SOURCE TEXT –

Begin

# Teflon Sheet



## Arboristsite (Nov 20, 2006)

My teflon sheet finally wore out after a year and don't remember where I got it. I recently bought one off of ebay. The problem was that they shipped it all folded up and where the seams where it already started cracking right on the seam after one week. My sheet had a shiny aspsect to it and the new one is a little rougher. Instead of me ordering a new one and having the same issues. Can anyone tell me who doesn't fold them and comes as a pretty durable sheet. I can't see using them for a week and throwing away. Might as well us paper at that point. I have seen some recommendations but none answer the questions I still had. 
Thanks for the help in advance.


----------



## veedub3 (Mar 29, 2007)

Try specialty graphics. I bought a 2nd one from them last month for about $9. It came rolled up the same way the send vinyl not folded.

Katrina


----------



## Arboristsite (Nov 20, 2006)

This one here? Teflon Coated Fabric Sheets


----------



## veedub3 (Mar 29, 2007)

Arboristsite said:


> This one here? Teflon Coated Fabric Sheets



That would be it.

Katrina


----------



## inquisitive1 (Jun 22, 2009)

i get my teflon sheets from the paper ranch & they are good quality and come rolled up rather than folded.


----------



## Colorfast (Sep 2, 2006)

+1 Speciality Graphics.

I have made several purchases from them and have no complaints.


----------



## nascarbob (Mar 29, 2008)

Pro world and Imprintables warehouse also has them. IW also carry the teflon pillows. They are sponsors to the left.


----------



## wormil (Jan 7, 2008)

+2 Specialty Graphics.
Came rolled, no creases or folds.


----------



## Arboristsite (Nov 20, 2006)

Thanks everyone. I ordered today. It was irritating to have that happen (with the folds). It's not worth having.
Darin


----------



## conde tech (Nov 15, 2007)

What size are you looking for?


----------



## Arboristsite (Nov 20, 2006)

I have a 16x20, but ordered a 18x20.


----------

End

DIRECTION – Please rewrite the Teflon sheet thread, starting at the words "Thanks for the" and ending after "vinyl not folded.", with "vinyl" changed to "banners". Nothing in the listing is needed.

DATA SEGMENT –
Begin

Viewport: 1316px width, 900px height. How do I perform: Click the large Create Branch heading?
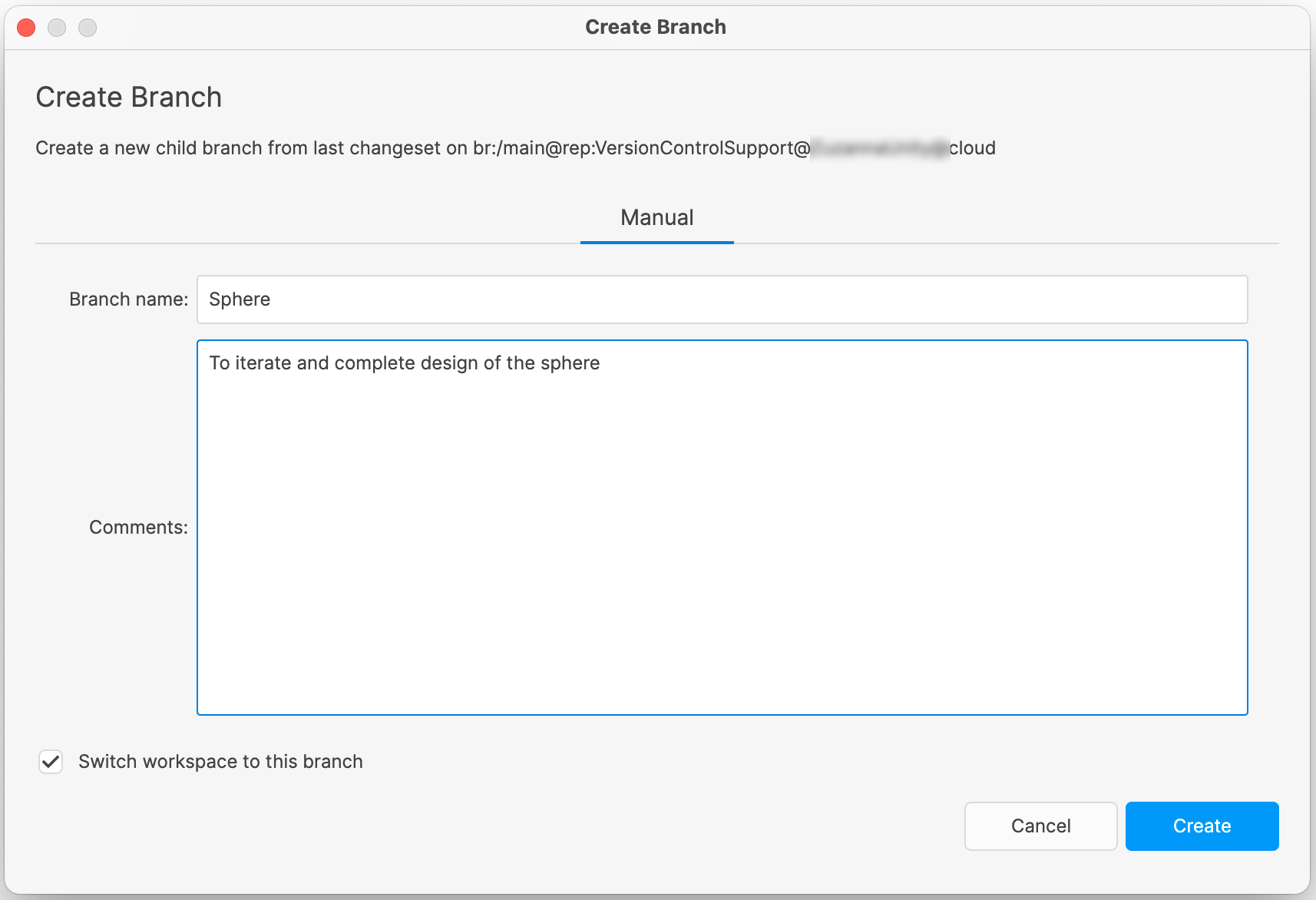pos(129,98)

End

COMPLETED EXERCISE –
Thanks for the help in advance.


----------



## veedub3 (Mar 29, 2007)

Try specialty graphics. I bought a 2nd one from them last month for about $9. It came rolled up the same way the send banners not folded.